Written exercise » Repeat the lines of the records below word for word. Begin at the line that has "Task: Click the Valletta FC(N) team name" and stop after the line that has "click(x=518, y=14)".

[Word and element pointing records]
———

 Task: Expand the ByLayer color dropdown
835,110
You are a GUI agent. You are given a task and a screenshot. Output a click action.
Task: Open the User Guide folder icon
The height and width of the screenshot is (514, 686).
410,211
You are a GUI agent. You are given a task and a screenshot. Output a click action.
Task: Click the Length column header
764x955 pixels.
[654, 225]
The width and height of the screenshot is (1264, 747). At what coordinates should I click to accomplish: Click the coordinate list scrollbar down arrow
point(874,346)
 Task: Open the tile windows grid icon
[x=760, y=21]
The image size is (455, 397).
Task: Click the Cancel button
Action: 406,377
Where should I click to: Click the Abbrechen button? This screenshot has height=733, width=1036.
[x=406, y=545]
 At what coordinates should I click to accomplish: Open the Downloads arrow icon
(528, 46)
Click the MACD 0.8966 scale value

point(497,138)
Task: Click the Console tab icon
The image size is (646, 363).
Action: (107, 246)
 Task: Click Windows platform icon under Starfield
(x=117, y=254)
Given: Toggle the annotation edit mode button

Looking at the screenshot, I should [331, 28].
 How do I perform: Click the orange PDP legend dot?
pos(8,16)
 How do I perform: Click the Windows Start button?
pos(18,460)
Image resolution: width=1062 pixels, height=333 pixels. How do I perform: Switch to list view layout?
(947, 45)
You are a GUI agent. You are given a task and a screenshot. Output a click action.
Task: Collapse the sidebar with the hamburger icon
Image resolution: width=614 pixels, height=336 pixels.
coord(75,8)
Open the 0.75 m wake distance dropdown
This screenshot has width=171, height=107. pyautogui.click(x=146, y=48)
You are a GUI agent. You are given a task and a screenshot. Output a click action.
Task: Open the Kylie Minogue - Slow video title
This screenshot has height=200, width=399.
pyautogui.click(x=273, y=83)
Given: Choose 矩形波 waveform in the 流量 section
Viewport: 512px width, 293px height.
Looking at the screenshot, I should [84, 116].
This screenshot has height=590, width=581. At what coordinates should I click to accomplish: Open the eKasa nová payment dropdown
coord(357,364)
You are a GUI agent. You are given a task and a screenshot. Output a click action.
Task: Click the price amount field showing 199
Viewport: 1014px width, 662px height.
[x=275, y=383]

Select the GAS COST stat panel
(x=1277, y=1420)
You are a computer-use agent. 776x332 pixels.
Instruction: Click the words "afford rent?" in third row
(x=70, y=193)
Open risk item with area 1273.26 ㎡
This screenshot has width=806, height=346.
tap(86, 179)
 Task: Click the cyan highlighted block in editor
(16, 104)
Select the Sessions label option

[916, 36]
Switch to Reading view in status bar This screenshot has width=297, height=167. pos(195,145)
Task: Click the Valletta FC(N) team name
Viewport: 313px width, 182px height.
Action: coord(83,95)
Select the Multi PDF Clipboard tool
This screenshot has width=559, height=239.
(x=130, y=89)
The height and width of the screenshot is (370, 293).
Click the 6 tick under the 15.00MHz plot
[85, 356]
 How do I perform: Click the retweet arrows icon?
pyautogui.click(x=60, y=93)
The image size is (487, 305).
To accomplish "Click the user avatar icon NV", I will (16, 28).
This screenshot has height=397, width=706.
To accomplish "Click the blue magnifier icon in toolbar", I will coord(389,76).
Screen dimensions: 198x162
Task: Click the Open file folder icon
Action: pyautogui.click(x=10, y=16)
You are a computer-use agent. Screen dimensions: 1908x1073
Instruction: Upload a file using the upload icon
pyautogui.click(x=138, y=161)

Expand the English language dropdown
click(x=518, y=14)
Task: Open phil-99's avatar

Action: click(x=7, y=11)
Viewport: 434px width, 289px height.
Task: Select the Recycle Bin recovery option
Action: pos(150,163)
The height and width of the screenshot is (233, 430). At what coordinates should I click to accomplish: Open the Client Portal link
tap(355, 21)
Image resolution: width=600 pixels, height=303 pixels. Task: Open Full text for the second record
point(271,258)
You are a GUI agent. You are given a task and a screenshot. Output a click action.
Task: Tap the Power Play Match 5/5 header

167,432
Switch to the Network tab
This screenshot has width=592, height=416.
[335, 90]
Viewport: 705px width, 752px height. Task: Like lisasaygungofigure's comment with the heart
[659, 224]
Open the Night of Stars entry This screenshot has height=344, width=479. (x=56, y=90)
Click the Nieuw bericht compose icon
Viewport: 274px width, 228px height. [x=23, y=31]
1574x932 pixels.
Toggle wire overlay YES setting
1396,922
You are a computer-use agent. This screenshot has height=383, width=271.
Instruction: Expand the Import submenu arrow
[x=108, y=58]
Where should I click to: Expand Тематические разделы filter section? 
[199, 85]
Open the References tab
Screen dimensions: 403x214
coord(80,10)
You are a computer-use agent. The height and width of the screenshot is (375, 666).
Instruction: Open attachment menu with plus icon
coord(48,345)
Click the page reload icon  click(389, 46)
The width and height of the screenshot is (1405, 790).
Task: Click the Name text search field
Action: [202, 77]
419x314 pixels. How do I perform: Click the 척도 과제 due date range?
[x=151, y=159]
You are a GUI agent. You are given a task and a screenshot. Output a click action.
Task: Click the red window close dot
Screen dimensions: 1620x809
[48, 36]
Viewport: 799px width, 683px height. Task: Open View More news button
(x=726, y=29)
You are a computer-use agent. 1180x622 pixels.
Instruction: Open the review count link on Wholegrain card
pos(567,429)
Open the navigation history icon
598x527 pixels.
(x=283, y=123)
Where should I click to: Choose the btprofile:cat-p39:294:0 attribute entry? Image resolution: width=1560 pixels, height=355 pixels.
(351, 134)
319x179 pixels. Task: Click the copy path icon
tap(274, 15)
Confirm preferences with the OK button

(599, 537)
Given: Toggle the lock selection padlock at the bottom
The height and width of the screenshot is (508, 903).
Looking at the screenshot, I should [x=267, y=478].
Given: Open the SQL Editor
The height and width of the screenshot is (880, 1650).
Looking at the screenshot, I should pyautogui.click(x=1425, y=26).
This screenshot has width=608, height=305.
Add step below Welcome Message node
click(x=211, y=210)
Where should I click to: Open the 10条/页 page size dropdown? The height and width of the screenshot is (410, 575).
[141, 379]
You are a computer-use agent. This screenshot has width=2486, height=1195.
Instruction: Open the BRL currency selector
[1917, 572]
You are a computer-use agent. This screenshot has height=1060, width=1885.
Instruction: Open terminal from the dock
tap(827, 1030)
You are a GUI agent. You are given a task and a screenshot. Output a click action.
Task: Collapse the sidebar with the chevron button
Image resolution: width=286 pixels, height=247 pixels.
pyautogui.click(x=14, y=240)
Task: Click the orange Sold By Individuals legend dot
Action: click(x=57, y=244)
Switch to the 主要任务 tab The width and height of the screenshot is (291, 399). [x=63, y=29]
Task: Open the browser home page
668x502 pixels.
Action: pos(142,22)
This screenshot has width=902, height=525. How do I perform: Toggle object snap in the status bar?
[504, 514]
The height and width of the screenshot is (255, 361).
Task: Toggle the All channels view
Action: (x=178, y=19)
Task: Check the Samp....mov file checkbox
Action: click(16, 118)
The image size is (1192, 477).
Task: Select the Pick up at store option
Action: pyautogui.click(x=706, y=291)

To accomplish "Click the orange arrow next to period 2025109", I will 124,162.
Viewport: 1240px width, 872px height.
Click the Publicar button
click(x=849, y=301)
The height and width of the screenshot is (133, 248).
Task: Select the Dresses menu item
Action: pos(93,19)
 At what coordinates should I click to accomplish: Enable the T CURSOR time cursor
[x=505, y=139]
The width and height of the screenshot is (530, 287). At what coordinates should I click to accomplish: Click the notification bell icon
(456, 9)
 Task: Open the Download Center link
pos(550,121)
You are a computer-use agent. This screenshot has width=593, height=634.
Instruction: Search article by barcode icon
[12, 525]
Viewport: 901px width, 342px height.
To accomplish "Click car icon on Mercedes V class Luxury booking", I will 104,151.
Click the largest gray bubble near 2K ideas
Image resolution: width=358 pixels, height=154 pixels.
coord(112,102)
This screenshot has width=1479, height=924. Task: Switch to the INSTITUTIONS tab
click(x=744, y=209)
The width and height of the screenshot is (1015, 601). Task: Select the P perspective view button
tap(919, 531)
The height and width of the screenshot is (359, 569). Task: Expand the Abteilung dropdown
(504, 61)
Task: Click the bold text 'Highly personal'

———

Correct result »
Task: Click the Valletta FC(N) team name
Viewport: 313px width, 182px height.
Action: coord(83,95)
Select the Multi PDF Clipboard tool
This screenshot has width=559, height=239.
(x=130, y=89)
The height and width of the screenshot is (370, 293).
Click the 6 tick under the 15.00MHz plot
[85, 356]
 How do I perform: Click the retweet arrows icon?
pyautogui.click(x=60, y=93)
The image size is (487, 305).
To accomplish "Click the user avatar icon NV", I will (16, 28).
This screenshot has height=397, width=706.
To accomplish "Click the blue magnifier icon in toolbar", I will coord(389,76).
Screen dimensions: 198x162
Task: Click the Open file folder icon
Action: pyautogui.click(x=10, y=16)
You are a computer-use agent. Screen dimensions: 1908x1073
Instruction: Upload a file using the upload icon
pyautogui.click(x=138, y=161)

Expand the English language dropdown
click(x=518, y=14)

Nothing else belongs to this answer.